The house is not built of brick. It is built of 36 brands, seven primary compass points, and one conviction — that a newcomer to Chinese tea should never have to guess where to begin.

Here, the entry point is a quiet directory. The moment you arrive, you feel the weight of thousands of small decisions already made. The door opens onto a softly lit room where every shelf holds a different door into the constellation that most call THE TEA. In one corner, a single sheet of paper — thin as a window’s rice-paper pane — bears only a handful of questions: “Do you want to learn while you steep? Do you need a cake tonight? Would you rather sit across from a master, or walk the paths of Yunnan yourself?”

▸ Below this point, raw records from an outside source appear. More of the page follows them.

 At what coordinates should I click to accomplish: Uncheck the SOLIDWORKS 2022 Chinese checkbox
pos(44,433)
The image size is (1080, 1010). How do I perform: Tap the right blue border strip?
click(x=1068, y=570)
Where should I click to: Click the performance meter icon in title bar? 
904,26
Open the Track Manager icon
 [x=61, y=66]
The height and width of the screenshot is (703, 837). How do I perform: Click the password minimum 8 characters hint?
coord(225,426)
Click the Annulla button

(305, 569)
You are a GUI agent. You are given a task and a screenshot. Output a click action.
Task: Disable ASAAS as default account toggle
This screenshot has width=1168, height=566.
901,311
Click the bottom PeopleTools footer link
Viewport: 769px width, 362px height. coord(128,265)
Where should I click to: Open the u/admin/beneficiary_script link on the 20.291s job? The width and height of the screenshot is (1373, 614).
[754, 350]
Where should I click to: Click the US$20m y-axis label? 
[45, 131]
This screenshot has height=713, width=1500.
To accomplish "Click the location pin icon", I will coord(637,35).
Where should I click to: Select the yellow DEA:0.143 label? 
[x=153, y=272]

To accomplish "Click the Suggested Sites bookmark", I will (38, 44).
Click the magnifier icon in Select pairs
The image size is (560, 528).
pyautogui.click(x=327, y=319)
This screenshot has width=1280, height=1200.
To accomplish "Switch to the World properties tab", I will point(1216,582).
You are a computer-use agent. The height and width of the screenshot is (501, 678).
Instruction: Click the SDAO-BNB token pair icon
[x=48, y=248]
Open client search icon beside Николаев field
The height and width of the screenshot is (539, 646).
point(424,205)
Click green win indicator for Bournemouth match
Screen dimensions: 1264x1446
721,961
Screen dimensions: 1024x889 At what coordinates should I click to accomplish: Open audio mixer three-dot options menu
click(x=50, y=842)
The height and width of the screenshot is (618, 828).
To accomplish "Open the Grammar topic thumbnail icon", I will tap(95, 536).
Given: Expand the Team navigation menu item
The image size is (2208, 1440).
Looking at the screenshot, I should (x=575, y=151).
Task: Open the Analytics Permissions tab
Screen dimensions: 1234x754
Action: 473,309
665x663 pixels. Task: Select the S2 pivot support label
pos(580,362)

These six questions are all the directory requires. Not because the constellation is small — it spans commerce, community, knowledge, equipment, travel, and events — but because a well-designed map shows only the roads that matter to the person holding it.

During your visit, the resident master Amgalan Chin is never far. His fingerprints are on the curation: he knows which site will answer an American palate’s first questions about shou pu-erh, and he knows that the same site will confuse someone who only drinks heavy-roast Dong Ding. He has spent years walking the tea routes from Bulang to Moscow, and his cross-regional instinct now sits like a calm presence in the directory’s logic.

For the collector who wants to hold a decade-old sheng pu-erh cake immediately, shop.puerh.app stands ready. Its search learns to speak the language of wrapper art and mountain sub-regions. For the taster who learns best through a screen and a real-time gaiwan, tea.school opens its video library — a few hundred micro-lessons, each one no longer than the time it takes for a Mí Lán Xiāng (蜜兰香) to reach the fourth infusion. The education is rigorous but never loud; the house’s own silence is the tutor.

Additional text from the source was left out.